Mary Rasenberger, CEO of the Authors Guild, said the intention of the letter was to convince the AI companies to settle with the authors without going down the expensive and lengthy lawsuit route. Not that all authors are avoiding legal action: Sarah Silverman, Paul Tremblay and Mona Awad are plaintiffs in class action suits against Meta and/or OpenAI for training their programs on pirated copies of their work.
OpenAI said in a statement (via the Wall Street Journal) that ChatGPT is trained on "licensed content, publicly available content, and content created by human AI trainers and users," adding that the company respects the rights of creators and authors.
It's not just authors whose work is being used for AI training. Google updated its privacy policy earlier this month to explicitly state that the company reserves the right to collect and analyze pretty much anything people share on the web to train its AI systems.

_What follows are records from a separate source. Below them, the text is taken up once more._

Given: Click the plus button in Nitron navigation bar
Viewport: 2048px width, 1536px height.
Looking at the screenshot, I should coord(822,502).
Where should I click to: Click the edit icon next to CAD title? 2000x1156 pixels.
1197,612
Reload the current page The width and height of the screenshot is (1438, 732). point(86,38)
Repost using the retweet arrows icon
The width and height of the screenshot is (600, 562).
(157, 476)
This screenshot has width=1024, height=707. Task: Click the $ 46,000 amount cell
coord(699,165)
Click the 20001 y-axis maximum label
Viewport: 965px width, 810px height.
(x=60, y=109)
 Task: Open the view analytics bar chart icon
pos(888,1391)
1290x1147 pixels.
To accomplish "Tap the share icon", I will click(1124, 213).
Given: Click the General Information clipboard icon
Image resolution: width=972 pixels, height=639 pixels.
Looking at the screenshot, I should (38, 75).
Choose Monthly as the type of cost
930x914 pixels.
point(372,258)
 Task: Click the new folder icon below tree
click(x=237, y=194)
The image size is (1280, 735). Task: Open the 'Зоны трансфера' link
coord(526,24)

The scraping of text by AI companies is a contentious issue right now. Elon Musk said Twitter limited the number of tweets accounts could read per day to allegedly address "extreme levels" of data scraping and "system manipulation" on the platform. He also threatened to sue Microsoft, which has invested billions into OpenAI, for illegally using Twitter data.
Reddit has also faced a slew of troubles since turning off free access to its APIs to stop data harvesting. The move resulted in over 8,000 subreddits going dark in protest and some switching to NSFW.